If we get by for another year without a major war in the Middle East…
It will be a miracle.
Could there be potentially an intervention
by the European Central Bank in the bond markets? If so, this could
be a temporary game-changer in the euro zone debt crisis as their
central bank monetizes sovereign debts of bankrupt EU countries like
Greece. Of course, this action will most likely lead to even higher
commodity prices and potentially leave euro on par with the defunct
Zimbabwe dollar.
Officials at Standard and Poors are citing
that the odds that the U.S. will slip back into recession next year
have risen. They claim that the risk of a hard landing for China’s
economy have added greater uncertainty to US economic prospects and a
double-dip recession in Europe transmits financial turmoil to the US.
How can there be a double dip when the majority of us aren’t even out of
the first dip? It’s tough to dip back into something we never really
left. No wonder the FED is hinting, yet again, at more stimulus, or money printing.
More and more people are waking up to the
fact that precious metals are where they want to be. Bill Murphy, from
GATA, believes that JP Morgan’s naked short position will be the root of
a major scandal rivaling LIBOR. In regards to the Treasury market,
there has been so much manipulation; such that, they are beginning to
lose control.
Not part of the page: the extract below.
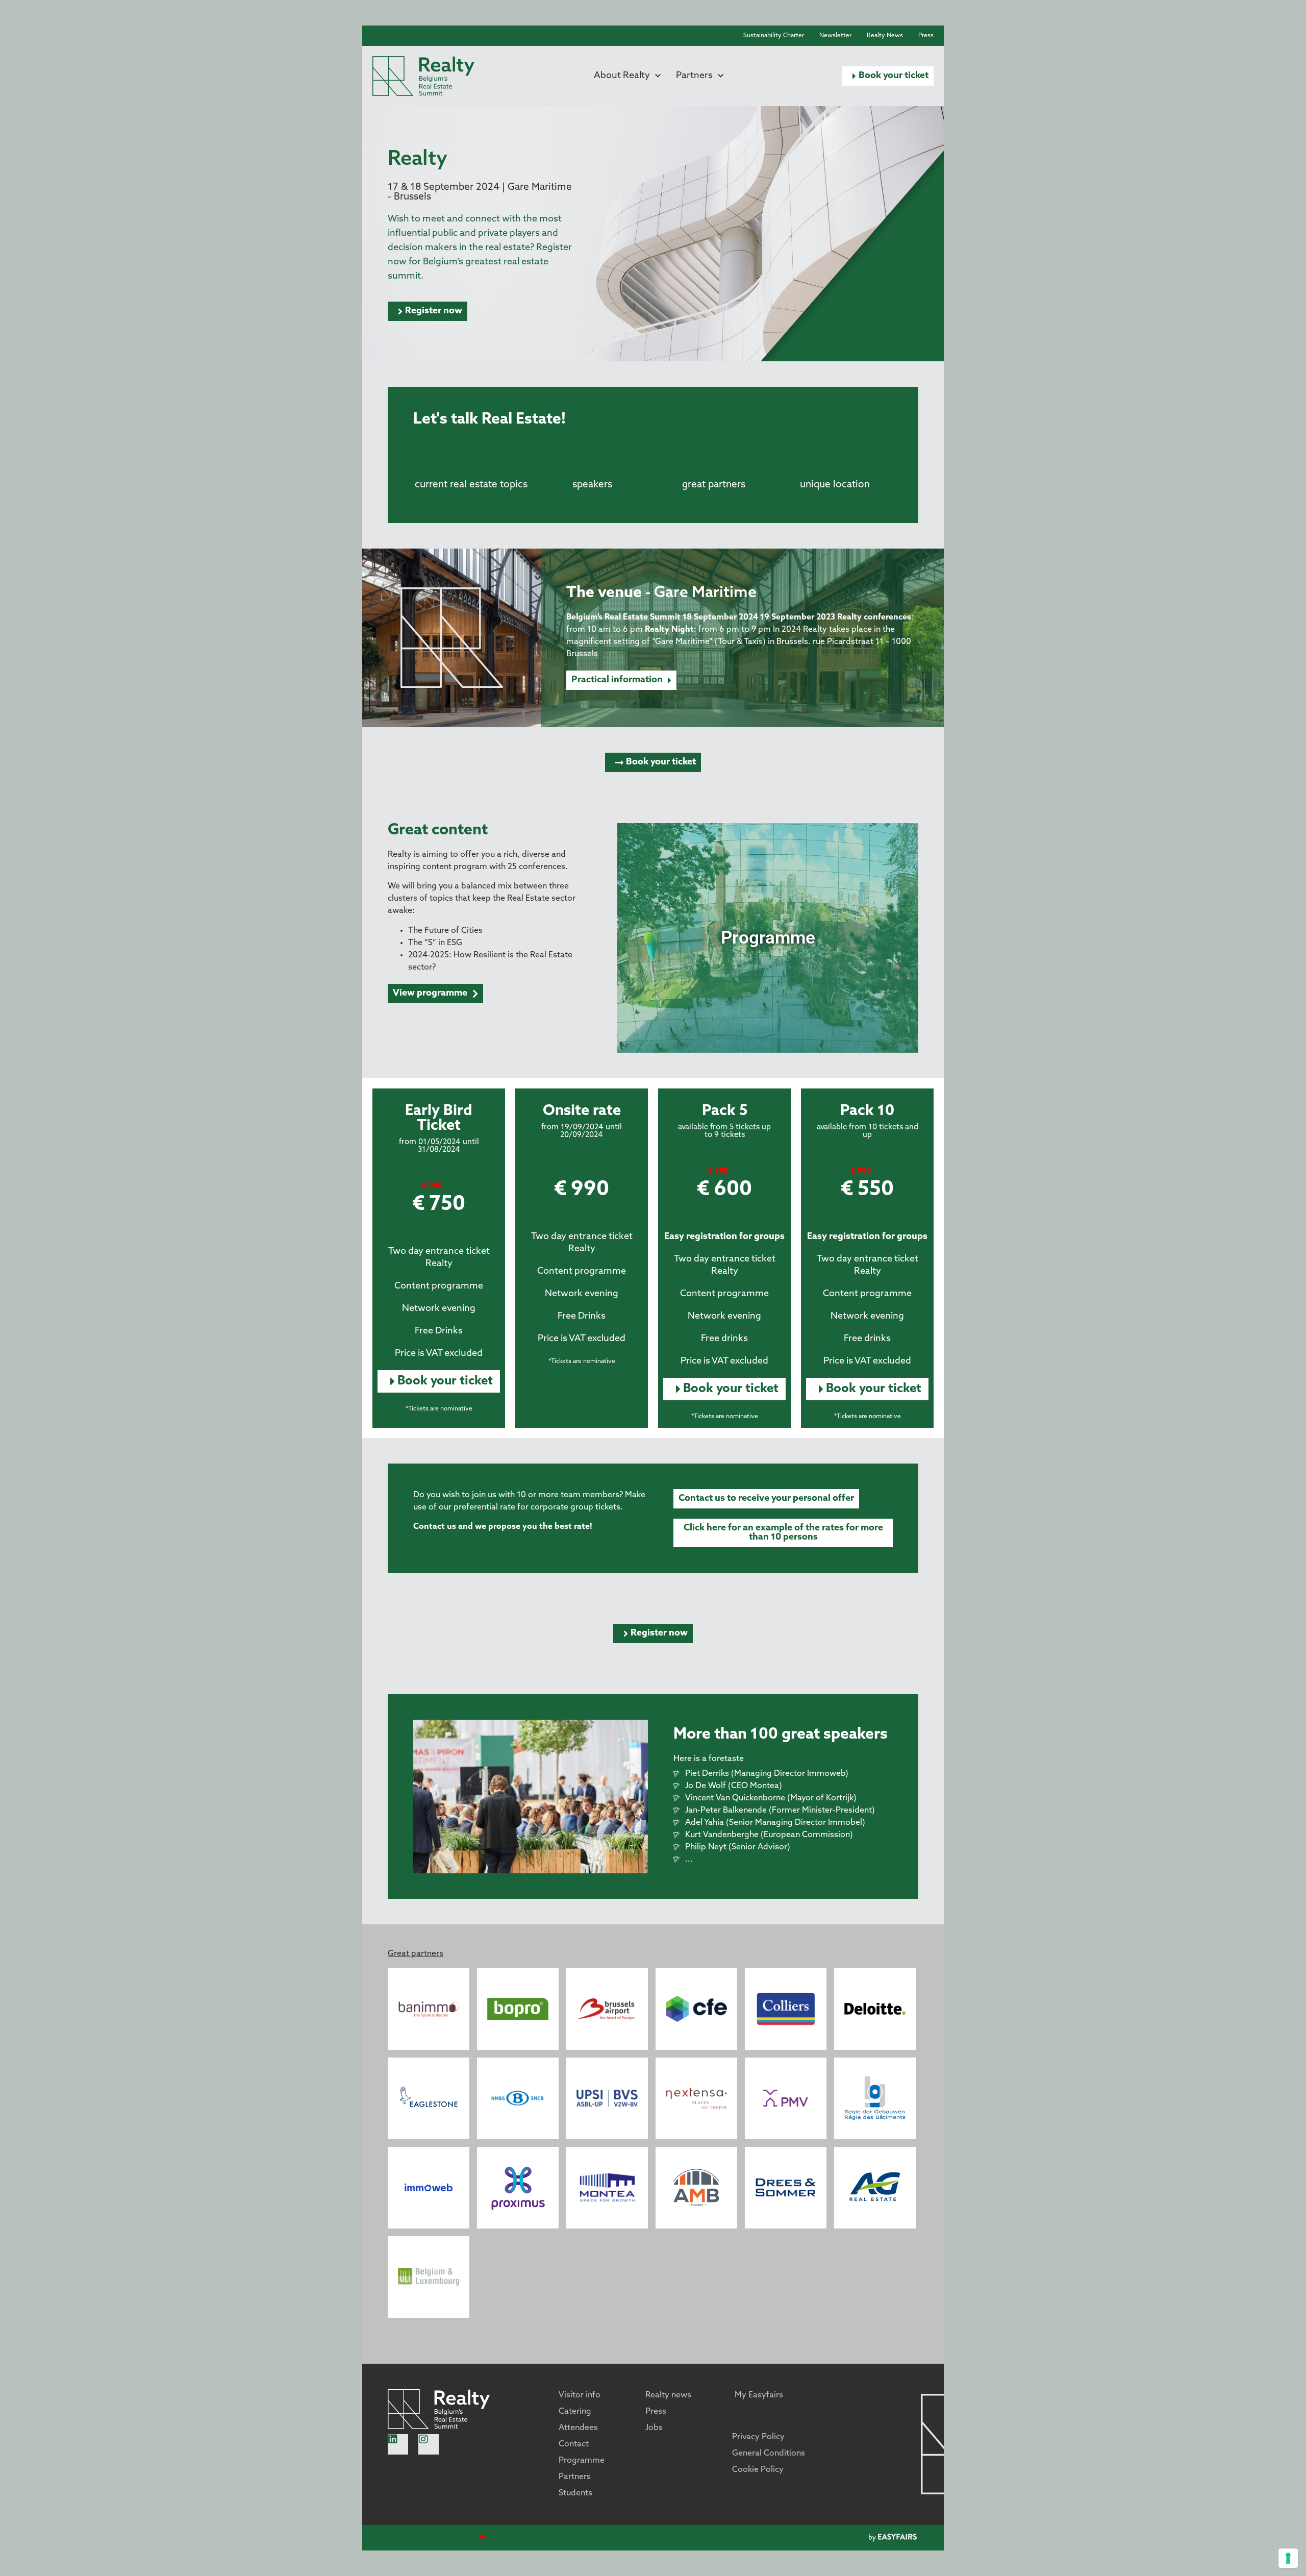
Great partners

Expect to see massive price increases in gold and silver
simply because there is not enough of to cover the years of manipulated
naked shorts.
In reviewing the interactive info-graphic…
In 1960, total healthcare spending was $23.4 billion with about $1.6
billion, or 6.8 percent, coming from public sources like Medicare and
Medicaid. In 2010, total healthcare spending was $2.186 trillion with
about $957.1 billion, or 43.78 percent, coming from public sources. In
1960, out-of-pocket expenses for prescription drugs was 96%; today it
is a mere 19%. How times have changed.
In some good news for dumpster divers, a
study by the Natural Resources Defense Council, shows that the average
American family throws out as much $2,275 in food each year, or 20
pounds per person per month. Since the 1970′s, the amount of uneaten
food dumped has jumped 50%. Of course, this percentage will decrease as
food becomes more and more expensive.